Why? In part because front-line antibiotics are becoming less effective. Access to new antibiotics today is so limited today that the United States — the land of patient choice — has desperate patients like Roger Poser stuck on waiting lists to get the right drug for their drug-resistant infections.

Many of the 2 million Americans who develop antibiotic-resistant infections each year are Medicare beneficiaries. Because of their age and other clinical complications, our nation’s seniors are particularly vulnerable to harmful microbes and are more likely to be inappropriately prescribed antibiotics and experience severe side effects.

Internal analyses of Medicare data indicate that the elderly account for the majority of new cases of antimicrobial resistance and deaths from it, with drug resistance forcing seniors to collectively be hospitalized hundreds of thousands of additional days each year. For them, time is running out. And for the rest of us, each new case of resistance is pushing American health care to the brink of a public health disaster.

The commercialization of dozens of new antibiotic drugs in the mid-20th century coupled with the development of standardized procedures for hospital sanitation made it easy to assume that bacteria and other microbes had become a plague of the past. But health care providers and patients turned to antibiotics all too often. Their widespread and nonspecific use led to the development of new and stronger bacterial strains as our quiver of effective antibiotics began to narrow.

This complacency led us to neglect antimicrobial research for the past few decades. Older Americans today are treated with drugs developed when they were children. Drugs like fluoroquinolones and carbapenems, which once seemed to be silver bullets against infection, have grown rusty as bacteria and other microbes have steadily evolved to become aggressively resistant to existing treatments, leaving America’s physicians with dwindling treatment options.

Our antiquated systems for reimbursing physicians and hospitals for antibiotic treatment have disincentivized both the development and use of new antibiotics, steering scientists towards more lucrative fields of research, like heart disease and cancer. The business model for developing new antibiotics is fundamentally broken: Antibiotics for drug-resistant bacteria are meant to be used as a last resort, but no one wants to develop drugs that will rarely be prescribed. Unless we act now to address the financial barriers to drug development, doctors will be powerless to fight off the drastically increasing number of cases of antimicrobial resistance.
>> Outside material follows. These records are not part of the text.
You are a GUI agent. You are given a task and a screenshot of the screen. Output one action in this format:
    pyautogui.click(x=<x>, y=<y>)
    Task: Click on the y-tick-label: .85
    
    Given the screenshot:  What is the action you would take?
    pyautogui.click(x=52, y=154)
The Centers for Medicare and Medicaid Services — the federal agency I lead — has the responsibility of both caring for America’s seniors and serving as the largest health care payer in the country. The Trump administration is determined to unravel the regulations binding the hands of America’s innovators to resolve this public health crisis.

In the short-term, CMS has finalized an expanded pathway for certain new antibiotics to receive additional payments and to increase payments for them. This will help people who need these medications get access to them. The agency also updated its payments to hospitals to provide them with appropriate resources to treat sick patients with drug-resistant infections. We’re also committed to scaling up antibiotic stewardship protocols — clinical guidelines for antibiotic prescribing that CMS has already implemented in nursing homes — to hospitals, which is where the majority of patients with drug-resistant infections receive care.
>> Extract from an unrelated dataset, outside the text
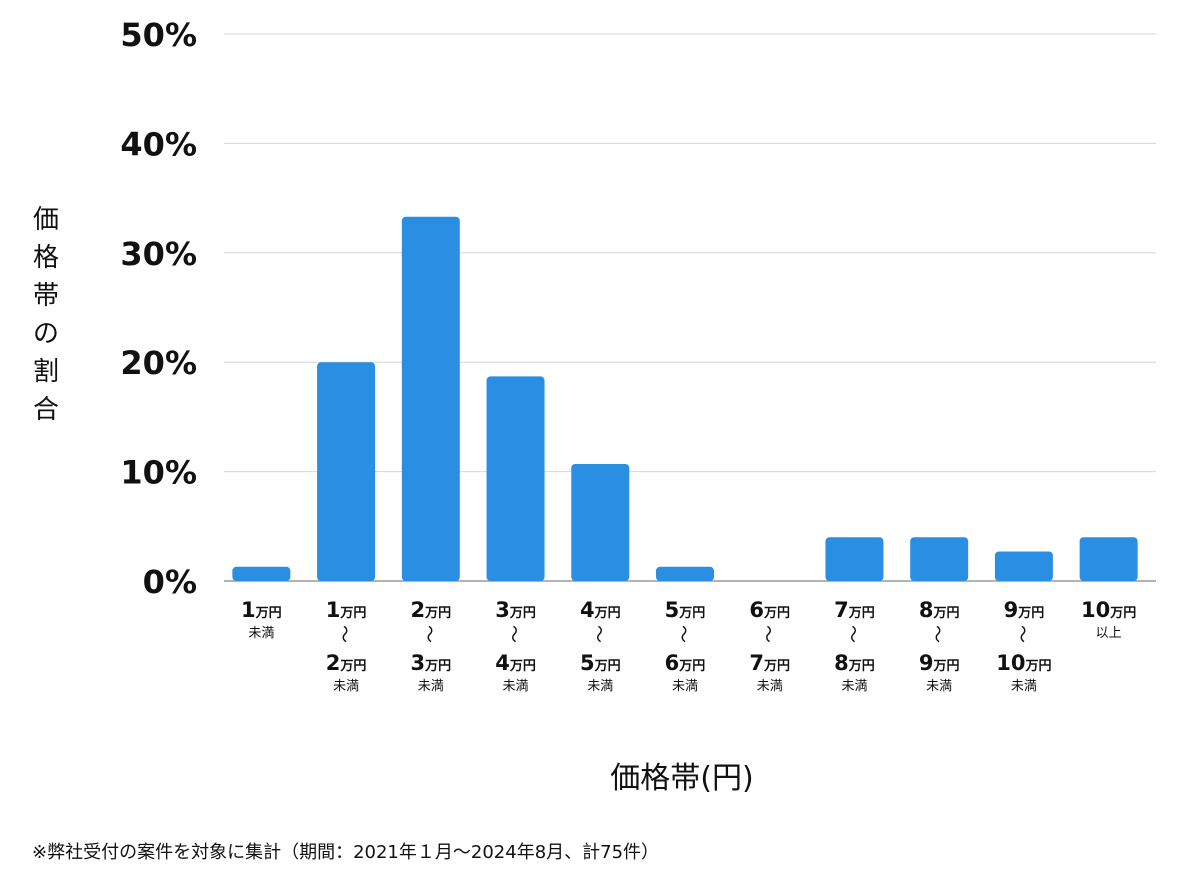  I want to click on x-tick-number: 5, so click(588, 663).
In the long-term, CMS will lead a broader effort to modernize Medicare’s payment systems for antibiotics and other endangered innovations.
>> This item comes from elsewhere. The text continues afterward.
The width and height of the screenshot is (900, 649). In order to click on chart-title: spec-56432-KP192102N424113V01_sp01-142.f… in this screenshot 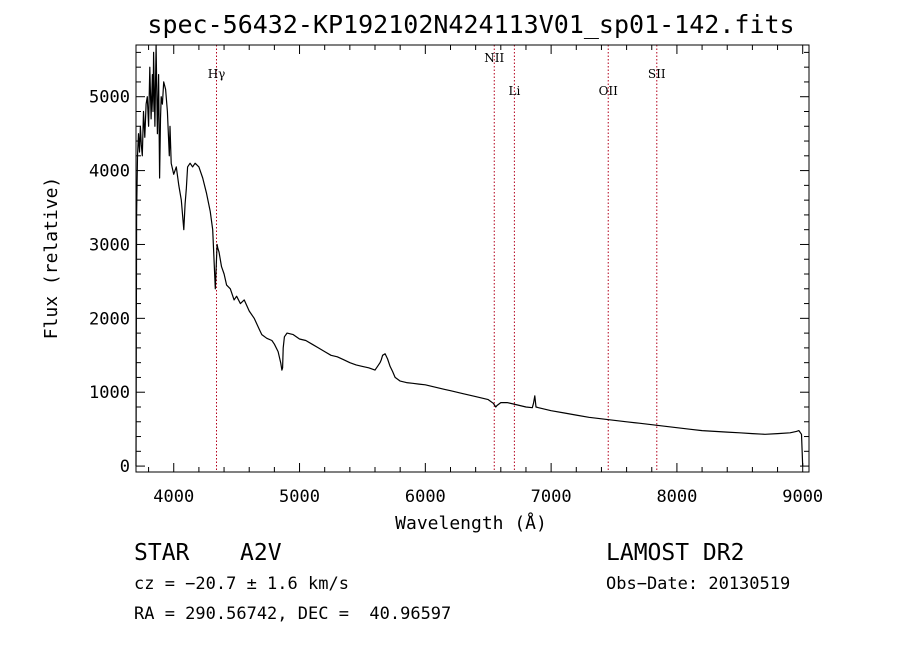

The road ahead won’t be easy. The same bacteria that once terrorized hospital wards are back with a vengeance. Antibiotic drug resistance is like a hydra — cut off the head of one infection using a drug and another emerges in its place with newly acquired defenses. To keep Americans safe, we need to be vigilant in our care and focused on transforming Medicare to bring payment policies in line with public health needs.

By removing regulatory roadblocks and reimagining financial incentives, we can fire up the engine of American innovation to arm our doctors for their battle against drug-resistant bacteria.